After general anesthesia, a common problem that shows up in older adults is cognitive deficits, particularly memory loss, but it’s not clear why or how they happen. In a study published in PLOS Biology, researchers have taken a step toward understanding how anesthetic drugs affect the hippocampus, a brain region involved in memory formation and storage. They tested three anesthesia treatments in mice and determined that isoflurane, an inhaled anesthetic commonly used by itself in animal studies and sometimes in combination with other drugs in people, was the least disruptive to hippocampal neurons and didn’t affect memory formation and consolidation.
The authors “not only looked at the onset of the effects and the changes during the acute phase of anesthesia, but like many studies have not done in the past, they’ve also looked at what happens after the drugs wash out,” says Beverley Orser, an anesthesiologist and neuroscientist at the University of Toronto who did not participate in the study. “The results challenge a very fundamental notion that I think the public—and many investigators even—assume. And that is, once the drugs have been eliminated from the body, the brain goes back to baseline state. And that’s not the case.”

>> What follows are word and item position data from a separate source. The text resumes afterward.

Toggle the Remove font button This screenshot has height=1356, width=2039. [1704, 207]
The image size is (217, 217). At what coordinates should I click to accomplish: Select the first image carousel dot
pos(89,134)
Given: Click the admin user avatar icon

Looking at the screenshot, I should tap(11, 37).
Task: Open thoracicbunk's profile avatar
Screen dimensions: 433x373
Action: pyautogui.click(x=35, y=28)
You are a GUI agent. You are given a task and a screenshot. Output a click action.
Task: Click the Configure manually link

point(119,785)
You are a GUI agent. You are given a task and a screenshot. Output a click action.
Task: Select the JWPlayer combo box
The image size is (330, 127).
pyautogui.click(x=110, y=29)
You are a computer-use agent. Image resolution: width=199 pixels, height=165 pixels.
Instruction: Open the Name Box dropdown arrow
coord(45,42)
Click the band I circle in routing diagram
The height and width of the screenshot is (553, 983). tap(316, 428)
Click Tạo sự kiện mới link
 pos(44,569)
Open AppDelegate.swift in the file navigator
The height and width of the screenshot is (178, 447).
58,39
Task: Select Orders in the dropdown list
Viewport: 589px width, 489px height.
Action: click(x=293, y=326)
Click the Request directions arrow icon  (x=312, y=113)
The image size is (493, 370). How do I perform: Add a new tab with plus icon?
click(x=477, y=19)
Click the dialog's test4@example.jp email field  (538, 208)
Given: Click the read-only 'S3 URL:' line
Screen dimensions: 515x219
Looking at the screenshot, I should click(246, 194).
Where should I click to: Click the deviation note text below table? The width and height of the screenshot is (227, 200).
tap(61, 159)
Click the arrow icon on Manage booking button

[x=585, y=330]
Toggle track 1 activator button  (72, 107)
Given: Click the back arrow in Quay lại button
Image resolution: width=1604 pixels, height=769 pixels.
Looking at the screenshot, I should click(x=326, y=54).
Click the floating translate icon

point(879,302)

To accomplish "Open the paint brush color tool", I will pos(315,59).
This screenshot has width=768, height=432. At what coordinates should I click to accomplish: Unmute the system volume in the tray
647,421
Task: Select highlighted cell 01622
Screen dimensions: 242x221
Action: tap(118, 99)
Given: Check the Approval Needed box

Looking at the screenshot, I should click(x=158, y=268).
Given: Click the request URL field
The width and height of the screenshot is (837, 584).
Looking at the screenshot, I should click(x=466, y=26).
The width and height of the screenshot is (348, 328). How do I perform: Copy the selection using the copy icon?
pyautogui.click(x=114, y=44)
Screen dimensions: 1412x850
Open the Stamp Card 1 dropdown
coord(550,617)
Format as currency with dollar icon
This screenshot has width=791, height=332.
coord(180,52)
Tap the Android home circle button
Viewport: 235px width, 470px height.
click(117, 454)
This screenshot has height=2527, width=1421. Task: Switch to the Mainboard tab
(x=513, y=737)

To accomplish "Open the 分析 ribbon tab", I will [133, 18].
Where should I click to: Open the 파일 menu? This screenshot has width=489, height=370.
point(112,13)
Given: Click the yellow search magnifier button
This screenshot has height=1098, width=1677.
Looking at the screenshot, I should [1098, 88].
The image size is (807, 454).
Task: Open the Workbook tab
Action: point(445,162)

“The most potent effects of general anesthetics relate to memory systems but these amnesic effects have been relatively understudied to this level of detail in the hippocampus,” writes George Mashour, an anesthesiologist and neuroscientist at the University of Michigan who was not involved in the study, in an email to The Scientist. In terms of next steps, “two of the three anesthetic combinations tested in this study are used primarily in animal experiments,” he adds. “Additional investigation using experimental models that include other anesthetic regimens commonly used in humans and that also include a surgical intervention will help translate these findings to clinical care.”